START RECORDS SUPPLIED

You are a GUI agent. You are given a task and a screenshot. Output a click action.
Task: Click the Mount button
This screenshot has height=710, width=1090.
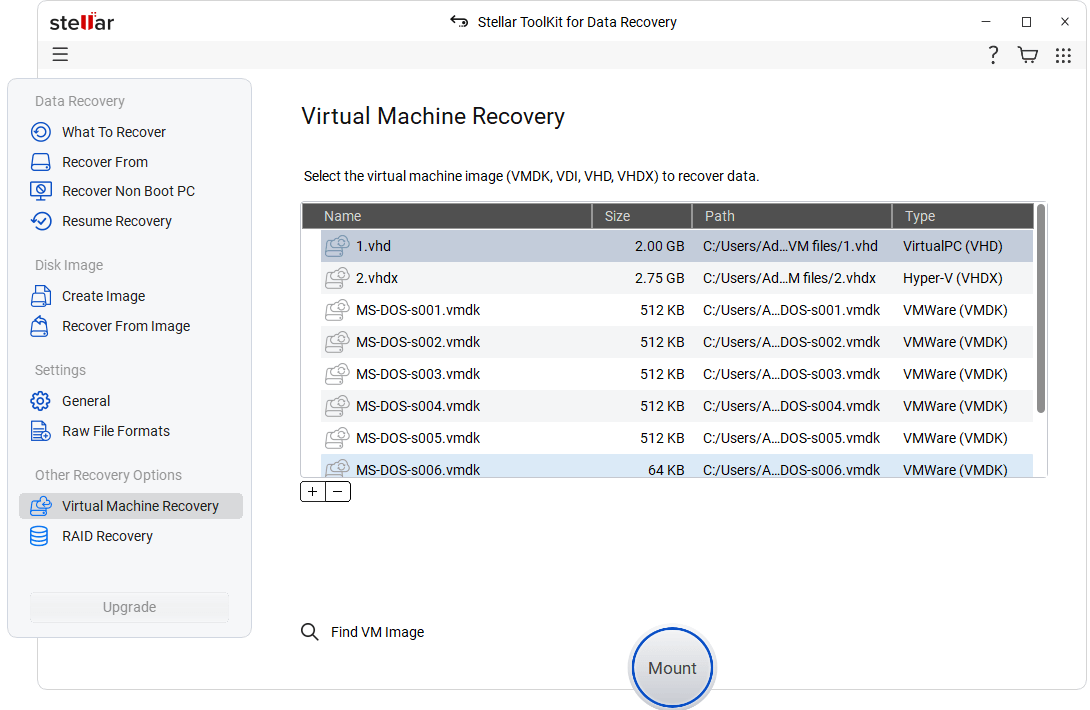[x=672, y=667]
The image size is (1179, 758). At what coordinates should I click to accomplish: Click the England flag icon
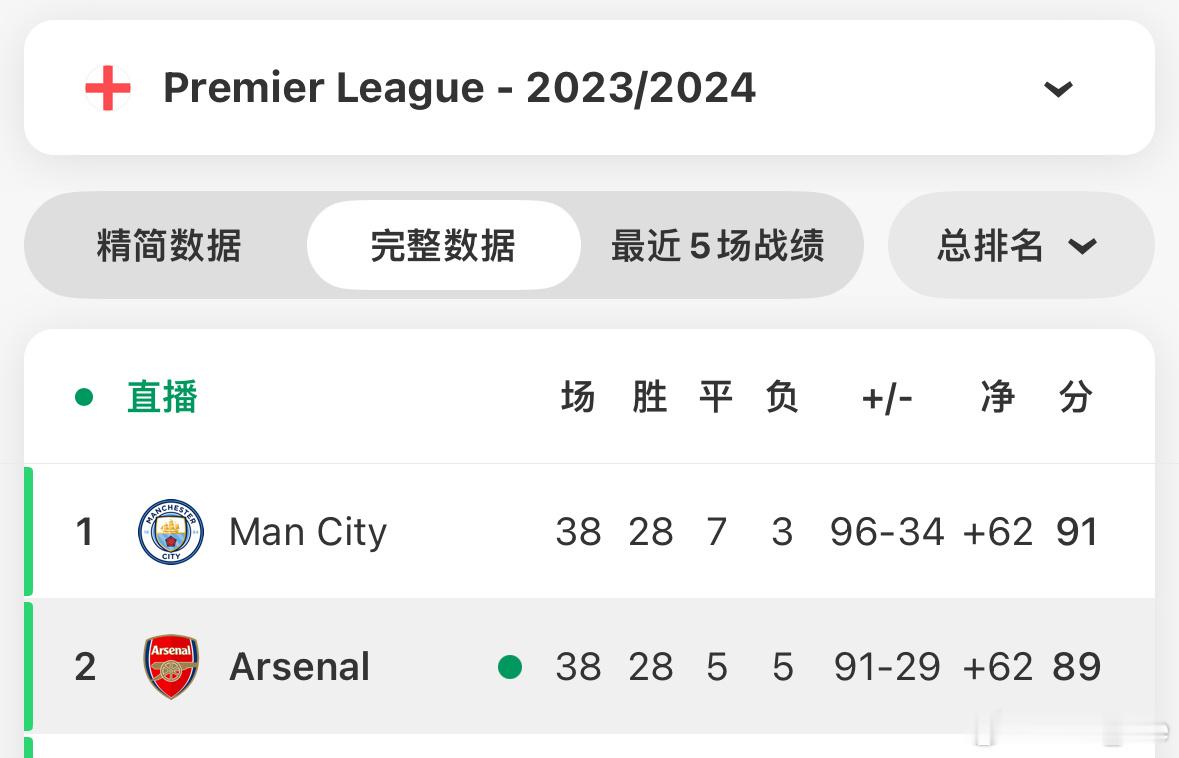108,88
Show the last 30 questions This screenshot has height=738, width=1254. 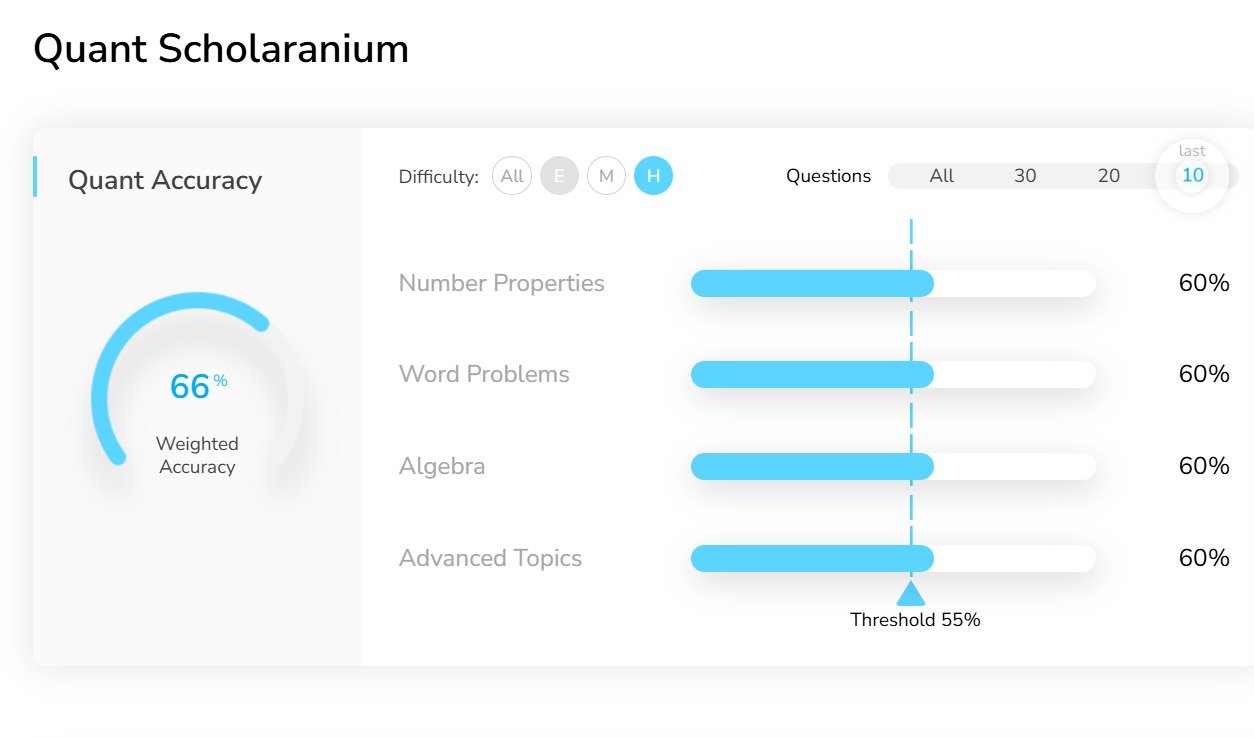1025,176
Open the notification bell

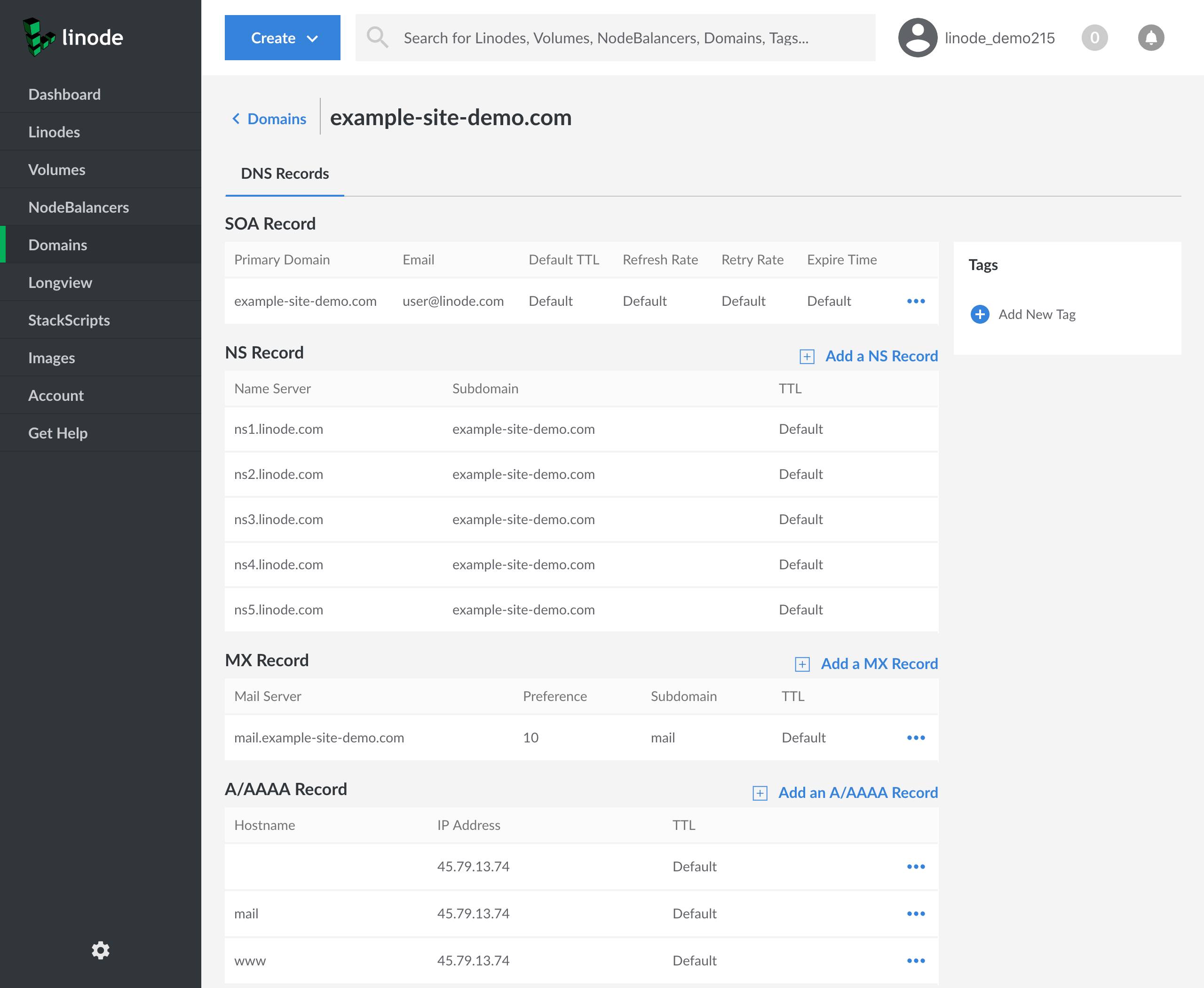tap(1151, 37)

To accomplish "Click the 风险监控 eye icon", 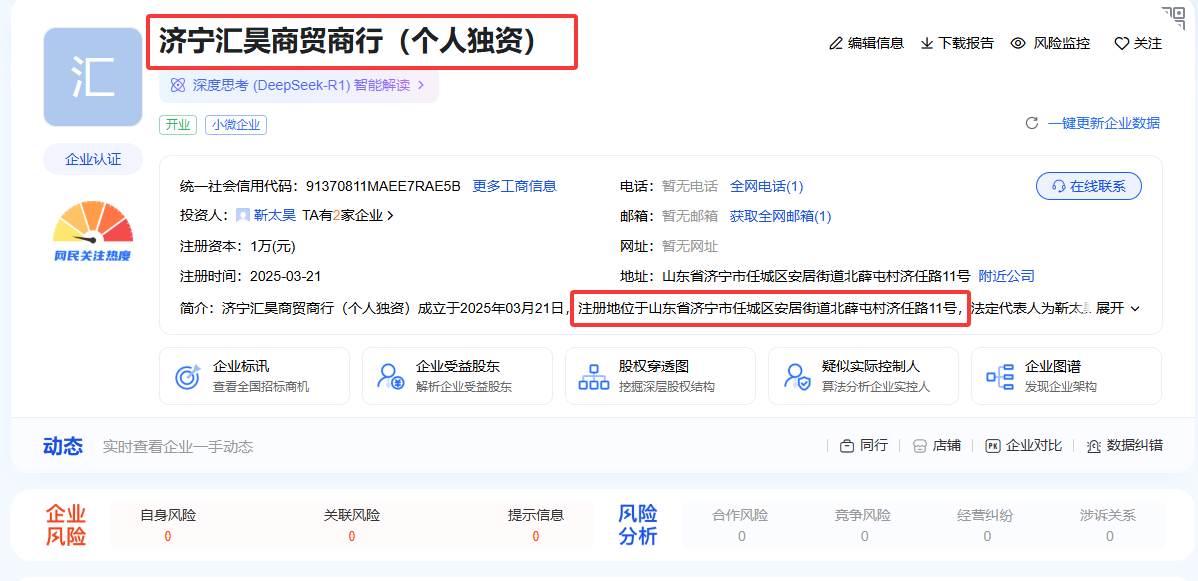I will tap(1017, 43).
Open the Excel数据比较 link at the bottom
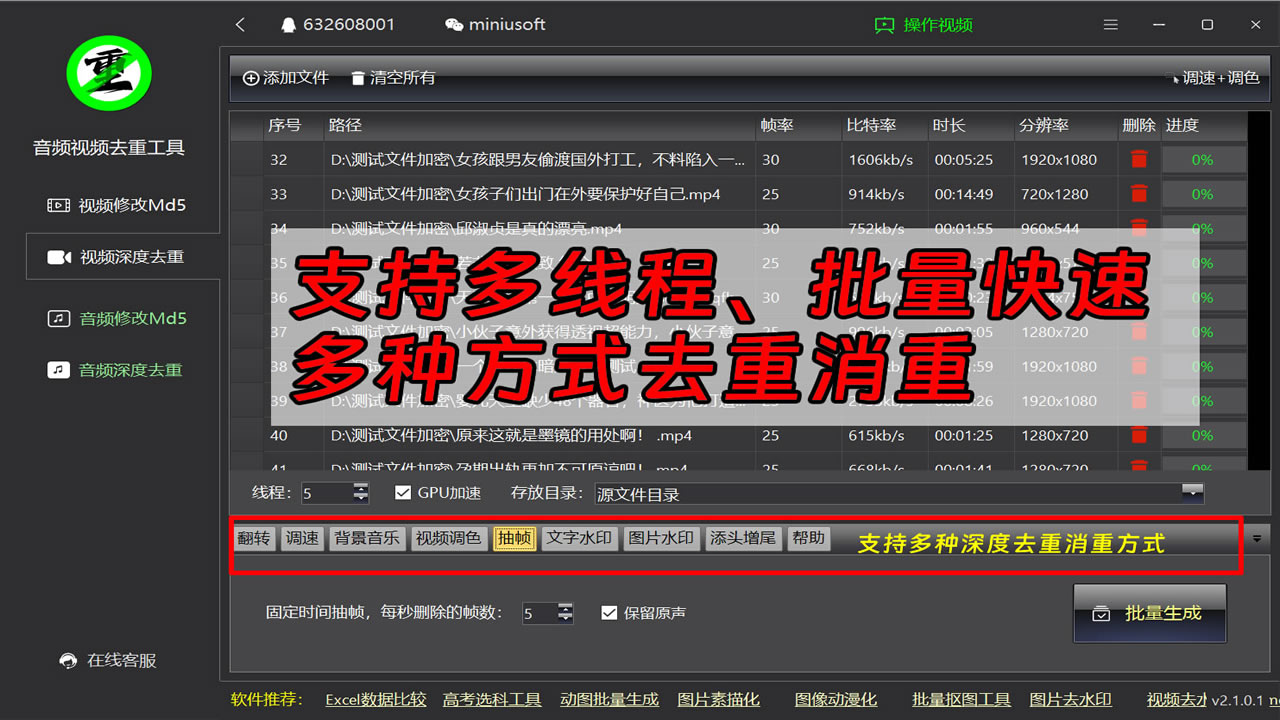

END RECORDS SUPPLIED

» PROBLEM:
Rewrite everything from the start of the listing down to the line containing "[x=672, y=667]", changing "Mount" to "Eject" and keeping all else the same. Leave the pictures out.

» ANSWER FOR THE TASK:
You are a GUI agent. You are given a task and a screenshot. Output a click action.
Task: Click the Eject button
This screenshot has height=710, width=1090.
[x=672, y=667]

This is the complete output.